[OBJECTIVE A]: Decide whether each statement below agrees with the court passage, answering yes or no and quoting the exact words of the court passage that settle it: (i) Bradshaw testified that she heard several loud gunshots; (ii) the State recovered the firearm; (iii) Warren died of stab wounds.

[SELECTED PASSAGE]:
Bradshaw testified that she saw Hughes pointing a gun at Warren, and that appellant told her to leave because Hughes was going to kill Warren. Additionally, Bradshaw testified that she heard several loud gunshots. Finally, Warren died of gunshot wounds. That the State could not recover the firearm is not fatal to its case for sufficiency purposes. This Court has previously stated,
It is one thing to say that, where the weapon alleged to be a handgun is produced and examined, and the evidence either shows that it was not a handgun or fails to demonstrate adequately that it was, there can be no conviction. It is quite another to extend the 'sufficiency' theory to produce the same result when, despite credible testimony that the assailant used a weapon described as a handgun, a small pistol, the weapon was not subject to empirical examination because it was not recovered. There is no suggestion . . . that a conviction is unobtainable under this latter circumstance.Brown v. State, 64 Md. App. 324, 335 (1985) (quoting Couplin v. State, 37 Md. App. 567, 578 (1977)), cert. denied 281 Md. 735 (1978), overruled in part on other grounds by State v. Ferrell, 313 Md. 291 (1988). The evidence was sufficient to sustain appellant's conviction.

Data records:
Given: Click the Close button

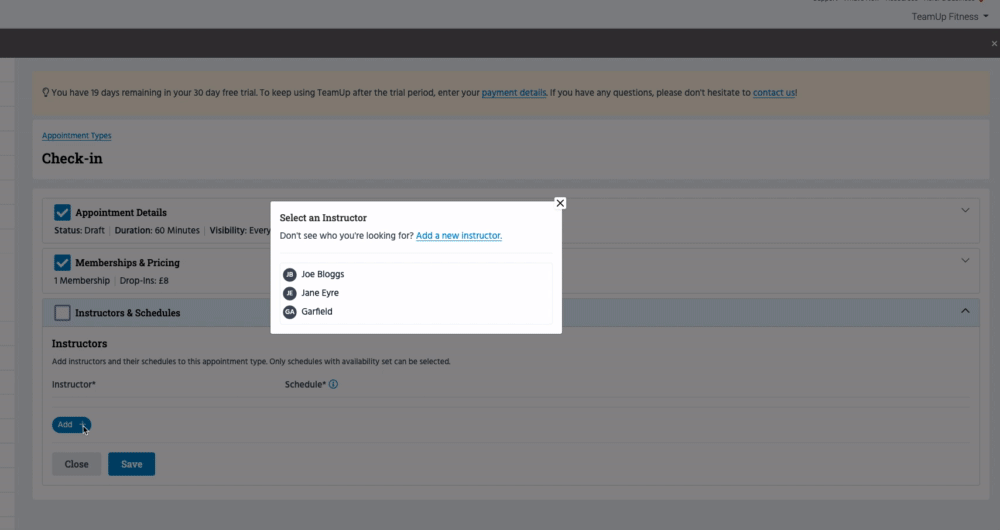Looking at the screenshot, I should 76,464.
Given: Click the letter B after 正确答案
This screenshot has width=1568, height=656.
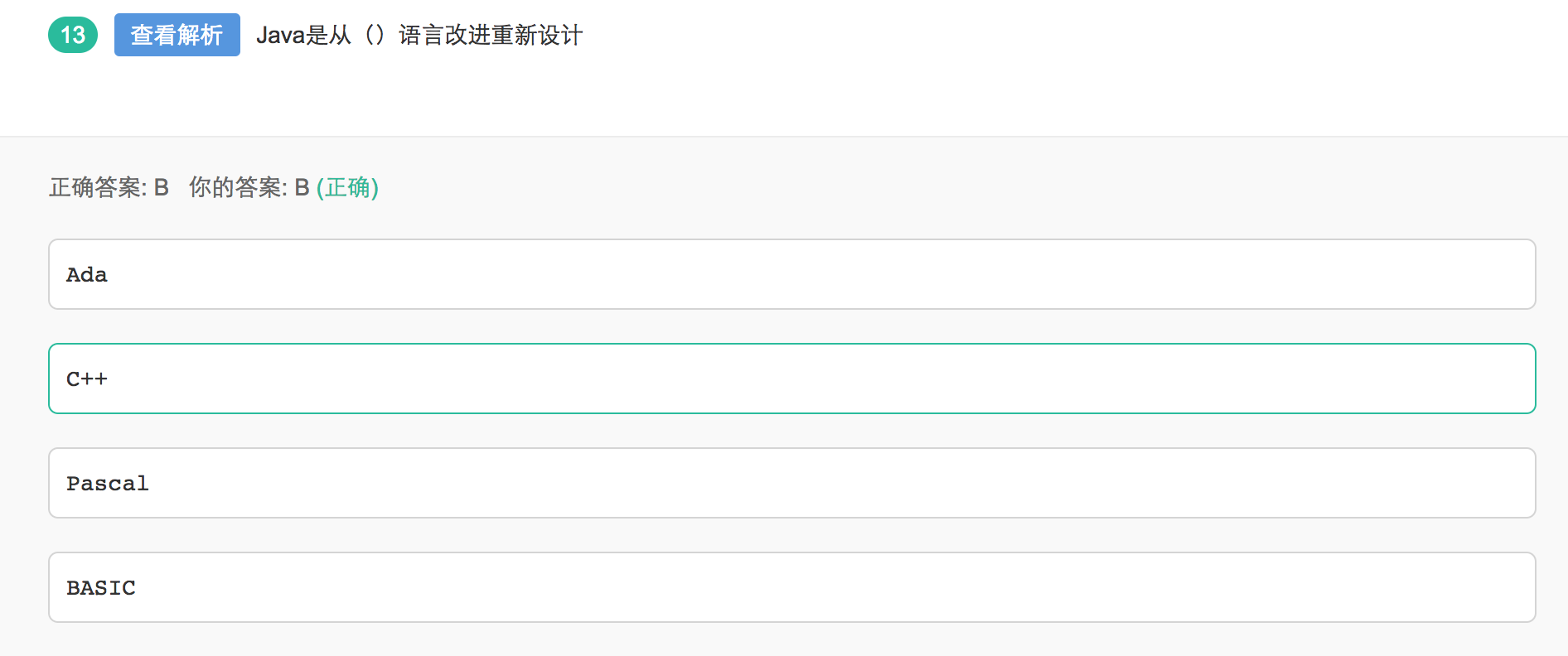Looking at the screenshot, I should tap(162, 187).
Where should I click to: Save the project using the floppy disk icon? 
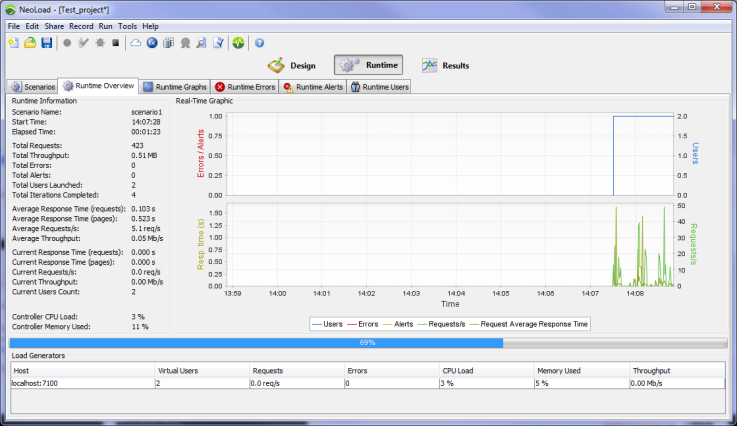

[OBJECTIVE B]: Find every line of the listing above that contains the string "Given", matching case, and copy each such line.

[FINAL RESULT A]:
(i) Yes: "Bradshaw testified that she heard several loud gunshots."
(ii) No: "That the State could not recover the firearm is not fatal to its case for sufficiency purposes."
(iii) No: "Finally, Warren died of gunshot wounds."

[FINAL RESULT B]:
Given: Click the Close button
Given: Click the letter B after 正确答案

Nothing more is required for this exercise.